Business people are often eager to learn from sport and Kompany says there are parallels. Captaincy is like middle management, he says. “You’re a captain but you don’t really have any power over anyone. It’s a very challenging way of being a leader because you have no tools to exploit.” He learnt how to deal with different players. Some responded to a telling-off, others to an arm around the shoulder.
1986 Born in Brussels
1992 Anderlecht academy
2003 Anderlecht debut, wins Belgian title in the 2003/04 season
2004 Belgium debut at 17
2006 Joins Hamburg SV
2008 Leaves Hamburg for Manchester City
2011 Marries Manchester City fan Carla Higgs. They have three children
2012 City wins first league title in 44 years. Starts Global Part-time MBA at Alliance Manchester Business School
2013 Buys third division Belgian club and renames it BX Brussels, to provide opportunities in a deprived part of the city
2014 Sets up Good Kompany sports bars in Belgium. They close a year later. Ambassador for SOS Children’s Villages, a charity helping children who cannot live with their families
2017 Completes MBA
Kompany’s final dissertation could also help businesses, he says. He examined the link between home form and the atmosphere in a stadium. He asked top players around Europe at which grounds they performed well as home players and which intimidated them as away players. The same venues came up time and again for a good atmosphere, including Dortmund, home to Europe’s tallest football terrace, and Celtic Park in Glasgow. He says these clubs had cheaper tickets and a close relationship with their city and the fans. Few were in the Premier League, he notes. Business could learn how to create a “fortress” in their institution that rallies people to a “common purpose”.

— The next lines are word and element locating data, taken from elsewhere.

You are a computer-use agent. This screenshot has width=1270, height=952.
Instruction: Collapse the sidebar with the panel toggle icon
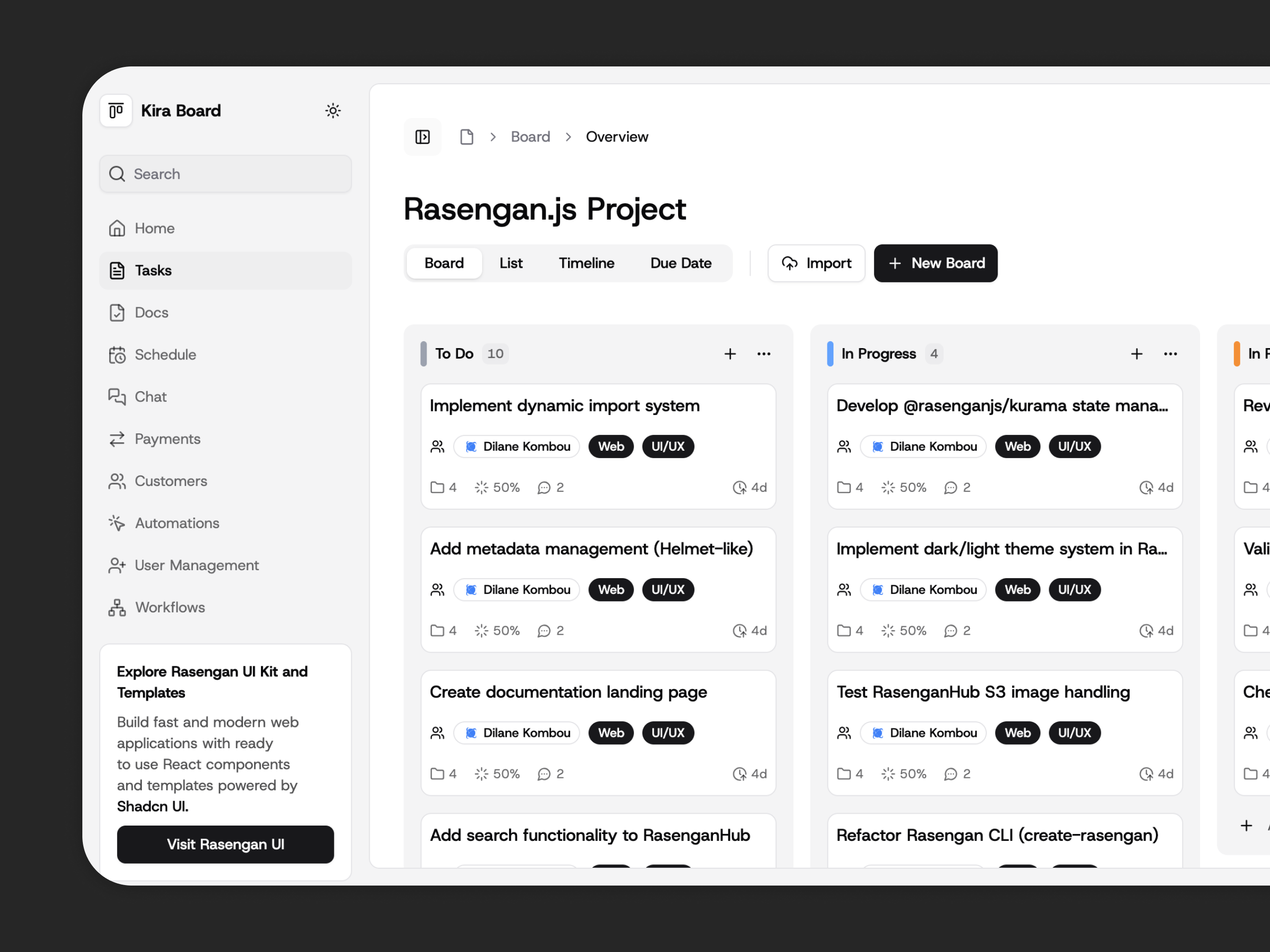[423, 136]
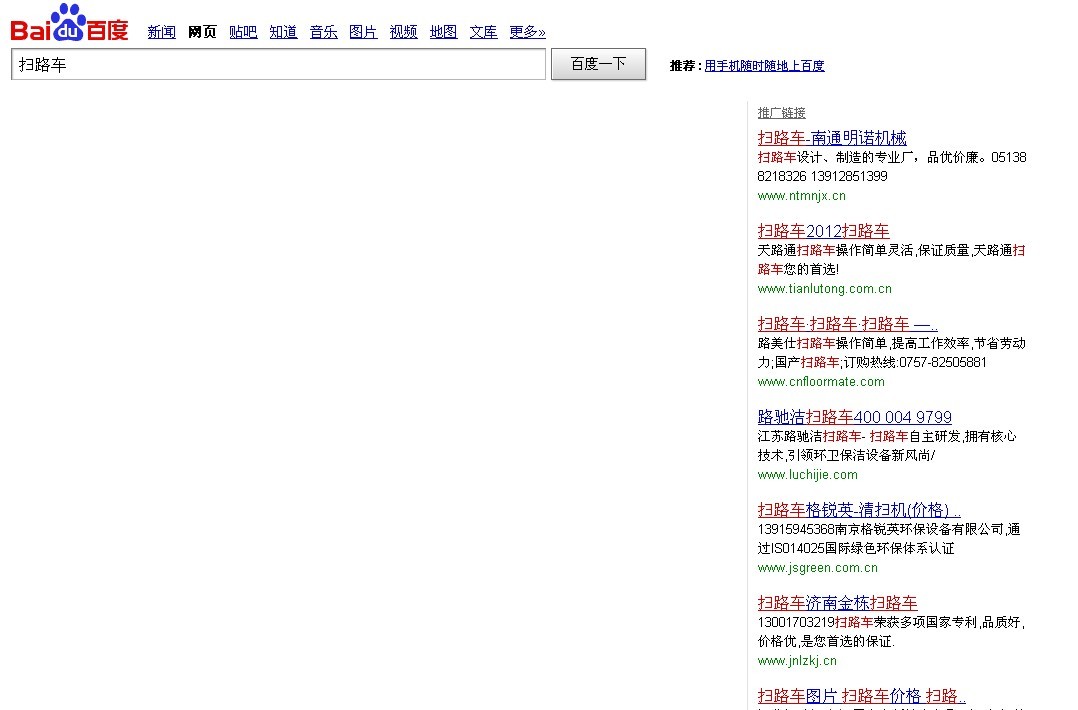This screenshot has width=1078, height=710.
Task: Open the 扫路车-南通明诺机械 ad result
Action: (x=832, y=138)

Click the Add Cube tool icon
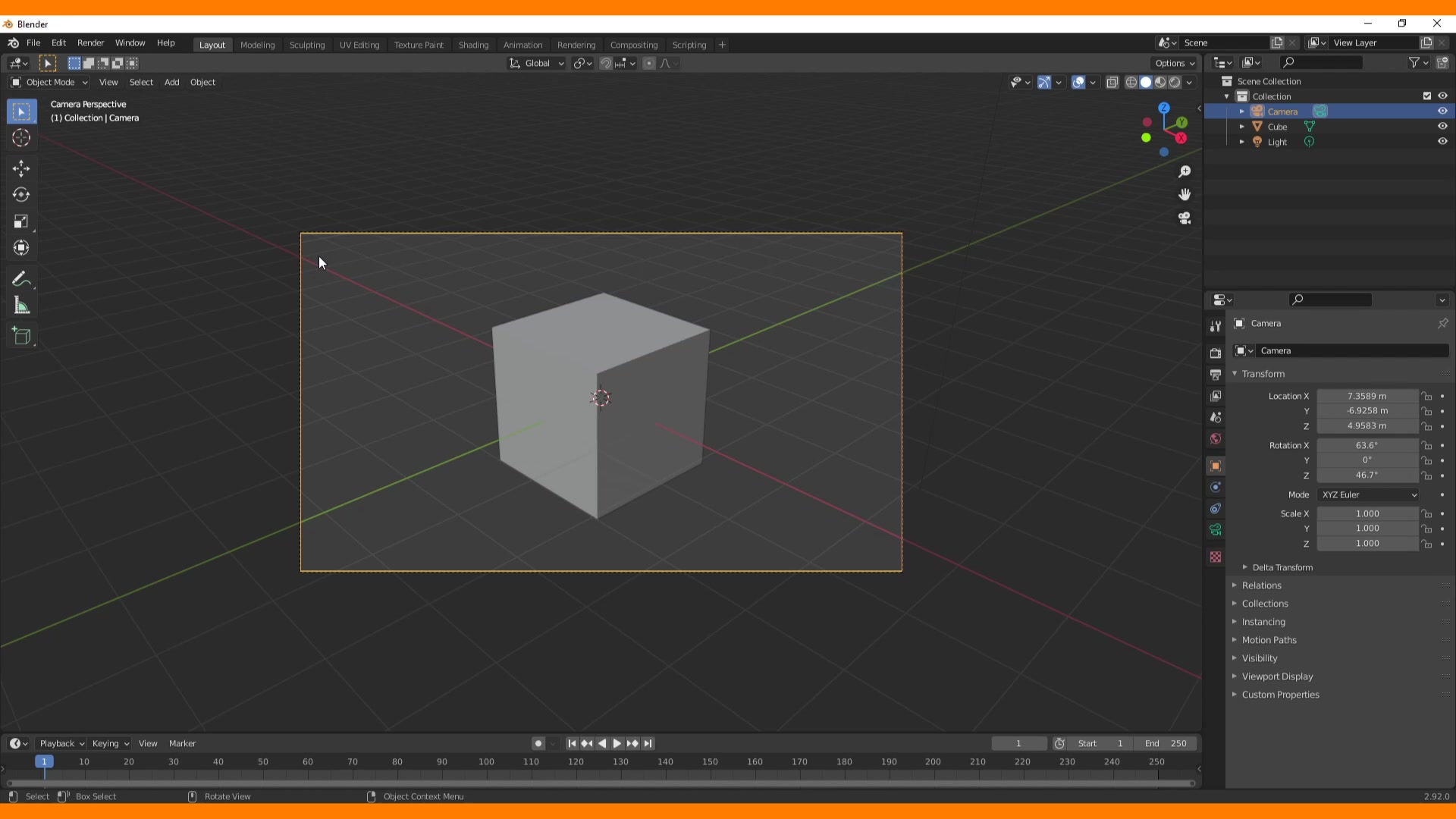click(x=21, y=336)
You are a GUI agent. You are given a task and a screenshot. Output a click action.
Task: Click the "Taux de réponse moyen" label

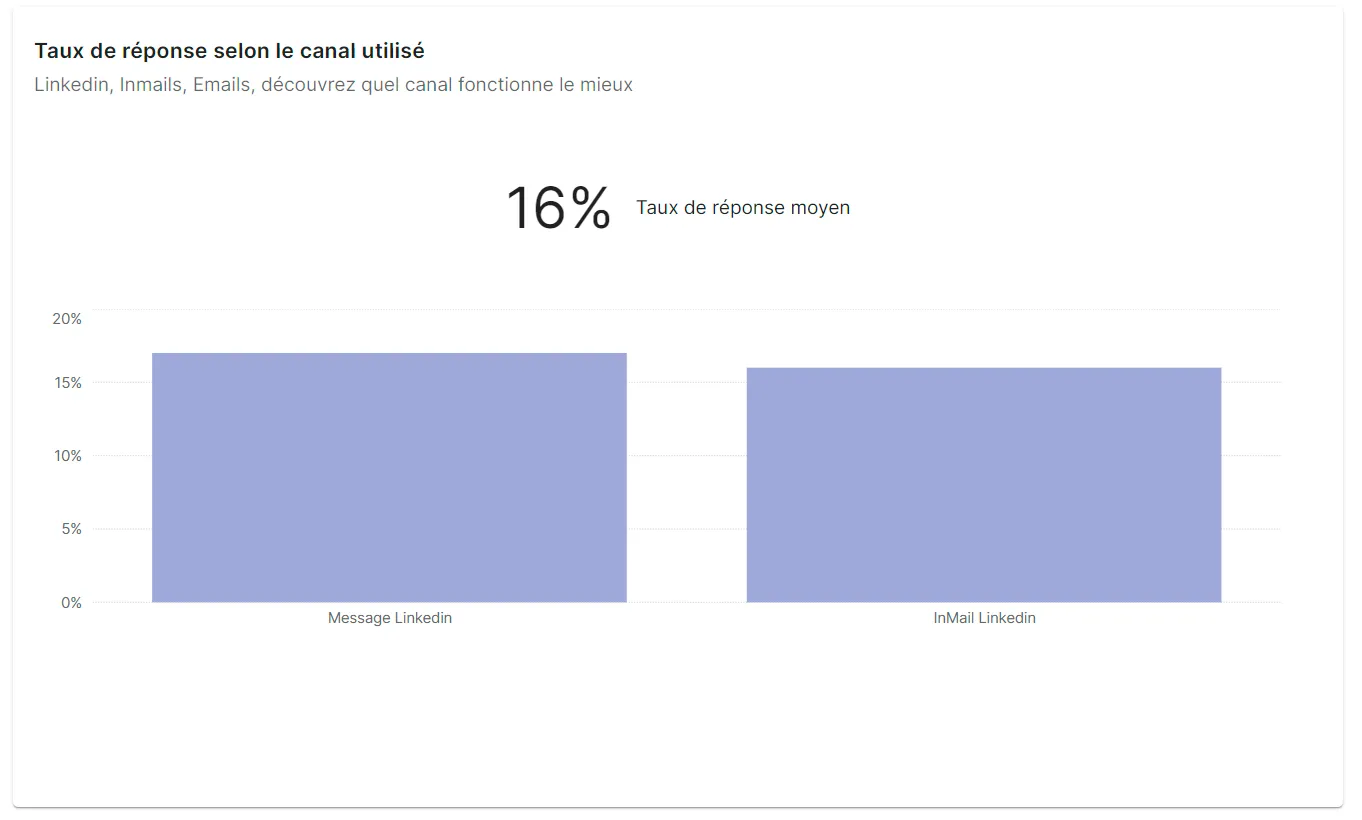743,208
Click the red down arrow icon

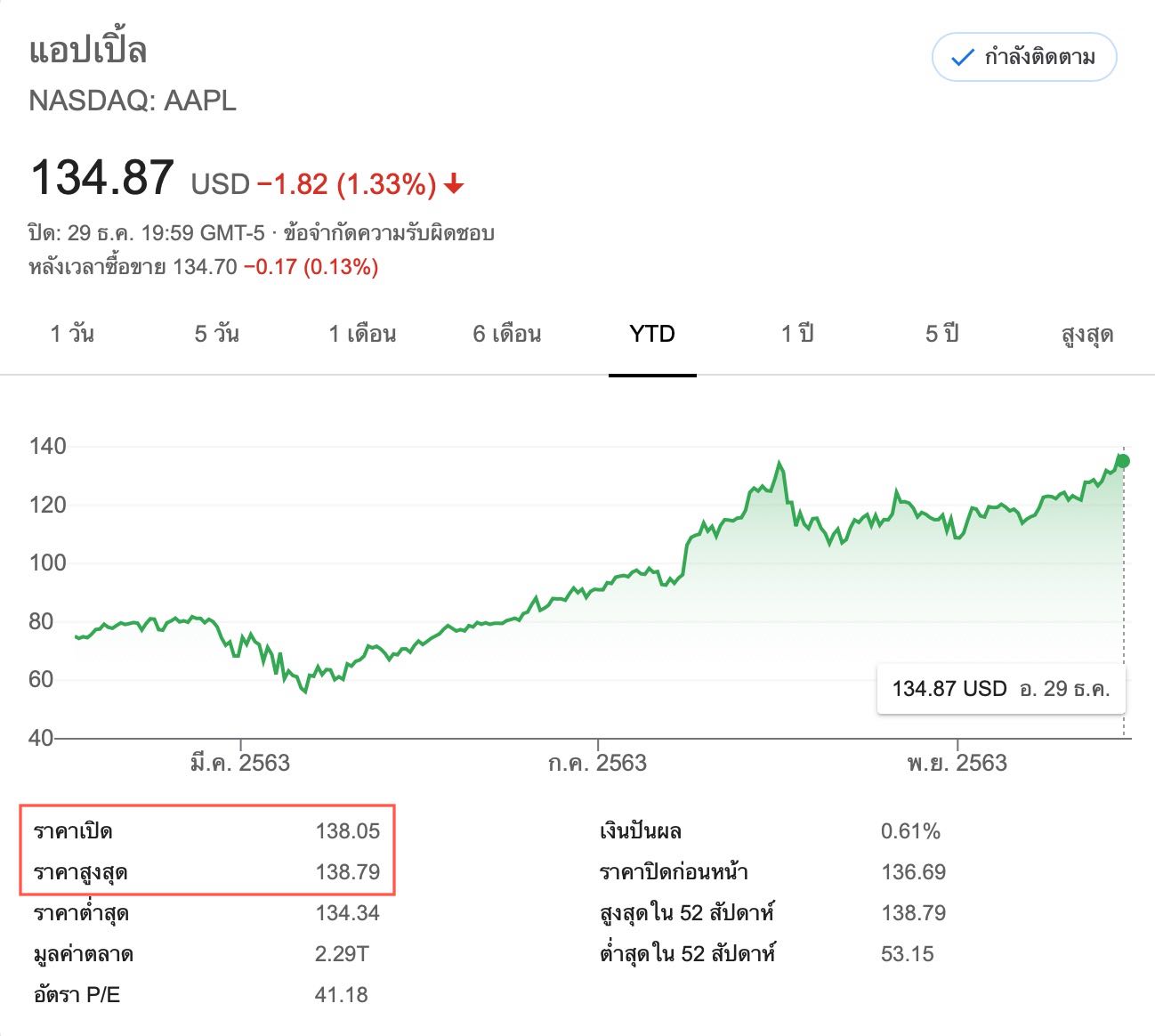(454, 184)
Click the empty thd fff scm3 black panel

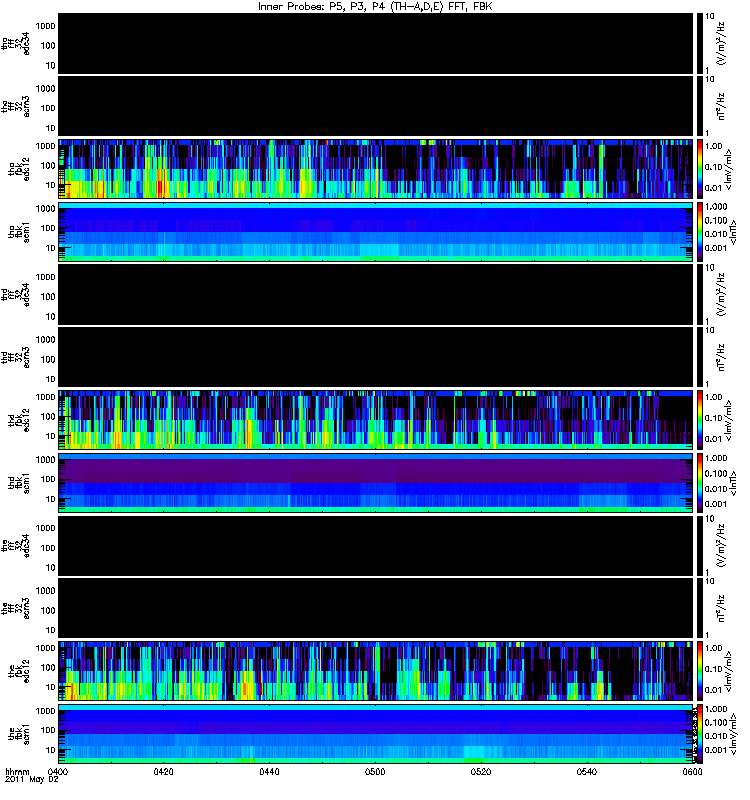click(x=376, y=357)
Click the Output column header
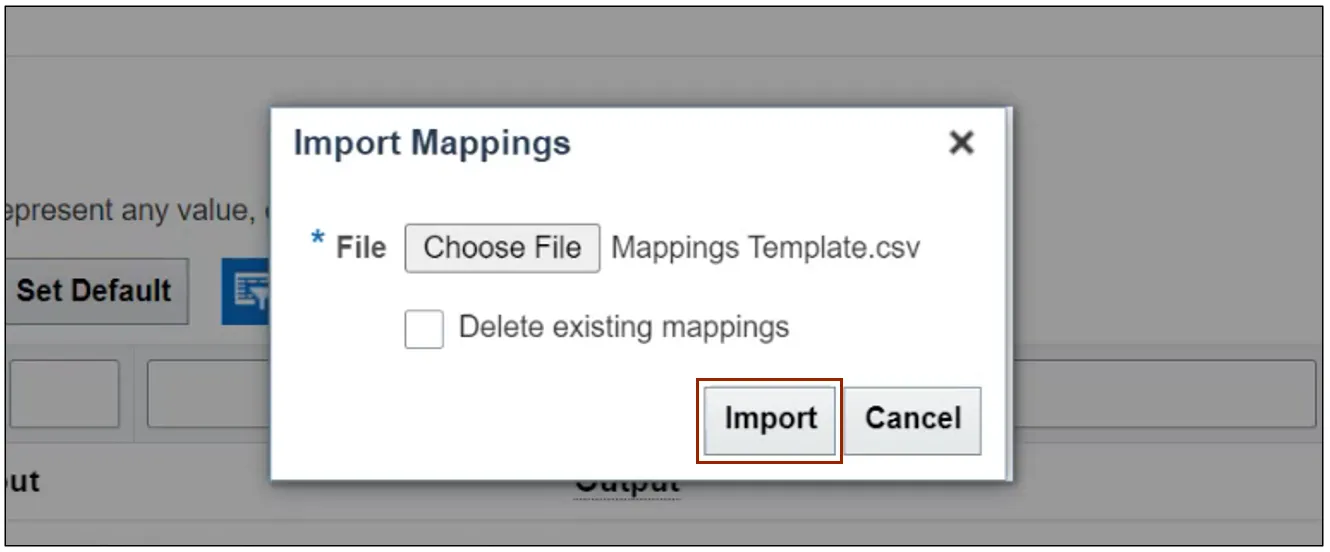Image resolution: width=1330 pixels, height=552 pixels. click(x=627, y=486)
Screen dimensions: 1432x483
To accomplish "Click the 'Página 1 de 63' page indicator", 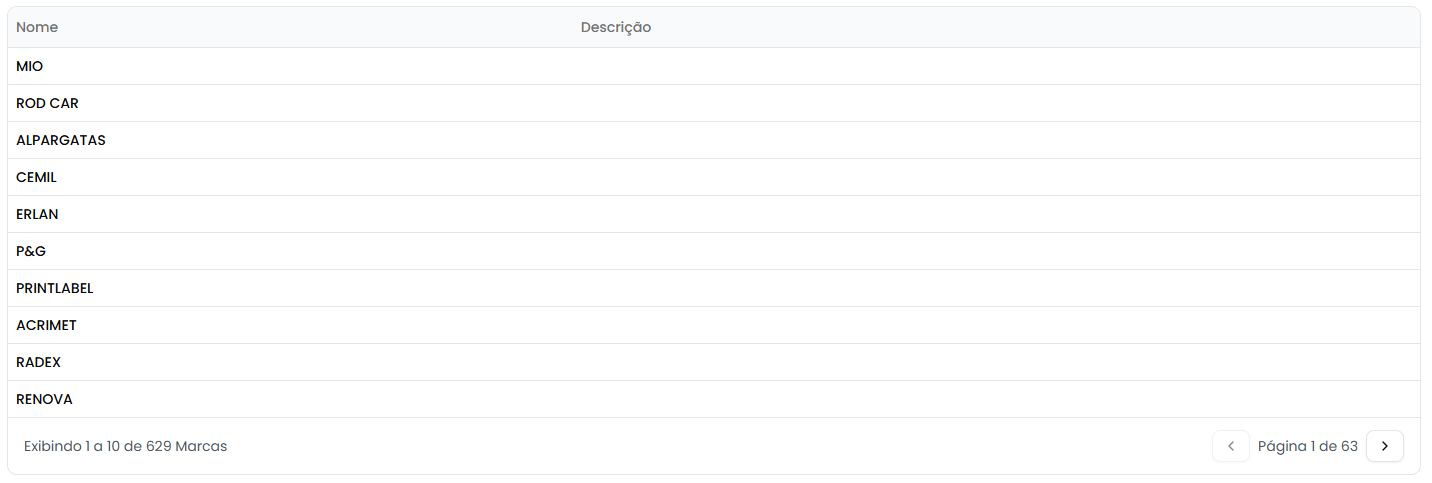I will coord(1307,446).

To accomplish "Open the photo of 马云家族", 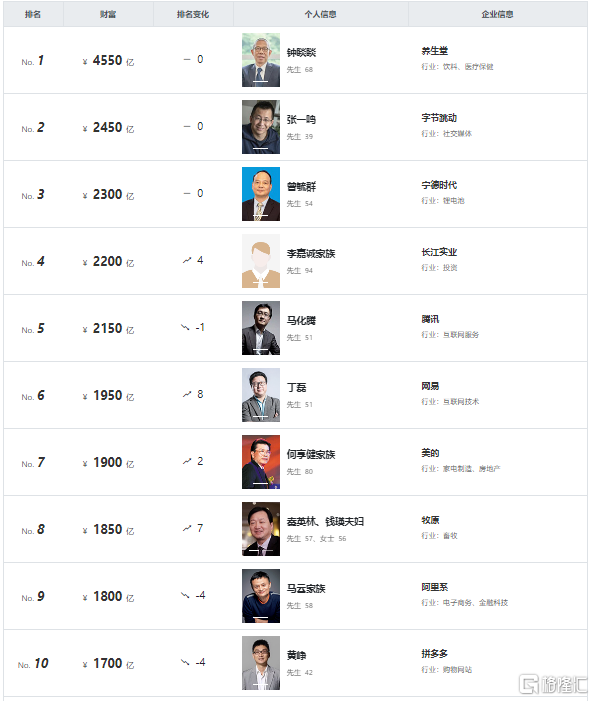I will click(261, 596).
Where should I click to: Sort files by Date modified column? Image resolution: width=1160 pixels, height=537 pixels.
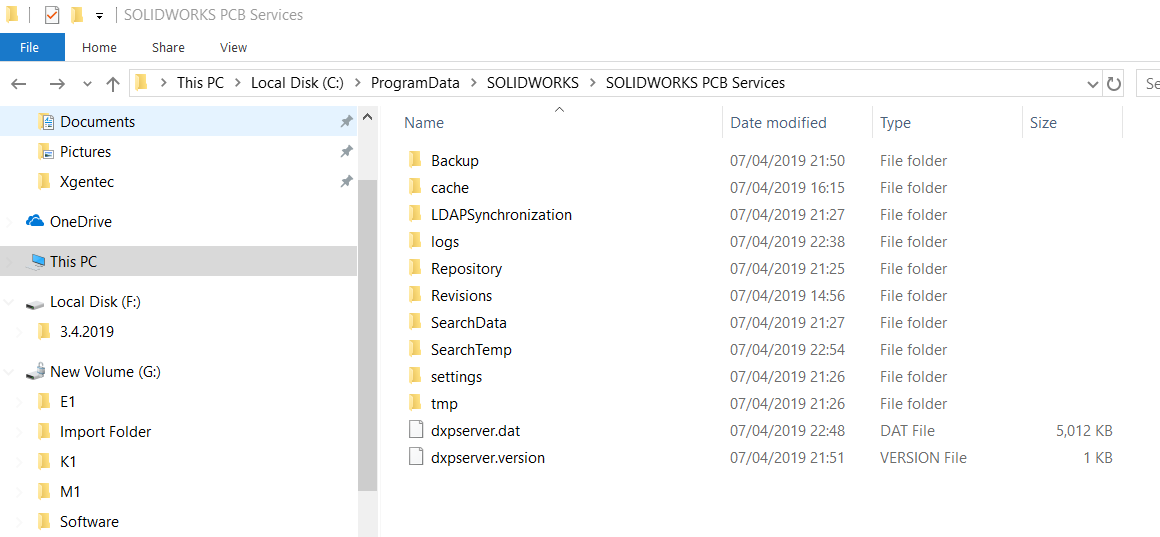tap(778, 123)
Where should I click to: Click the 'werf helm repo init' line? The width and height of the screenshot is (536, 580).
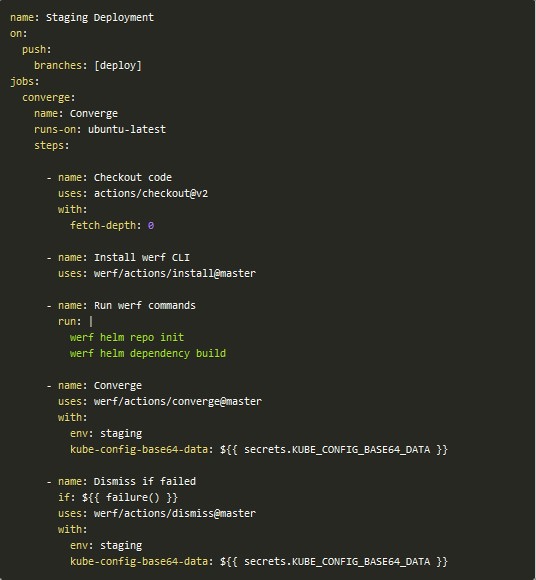point(127,337)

Kompany will stay in the game after retirement. He has worked in it for 25 years and says leaving would be like qualifying as a doctor and giving up medicine in your 30s.
He already owns, with his sister, a community club in Brussels used to help children in deprived neighbourhoods stay out of trouble and break down racial barriers. “I find football much more powerful than what grown-ups want it to be. It’s a community to me, it’s something very meaningful in the life of many, many people and especially the youth. And, therefore, I think it can bring social cohesion,” he says.
The African refugee’s child, who came to live his dream in Europe through football, seems to be trying to preserve something of that idealistic spirit.
Meanwhile, Kompany is able to joke that he is one of few people to do an MBA who are likely to earn less afterwards. He reportedly receives a basic salary of more than £6m a year. But a long retirement would be his “worst nightmare”. “I’d rather give up most of my wealth to have the guarantee that I can carry on working for the rest of my life.”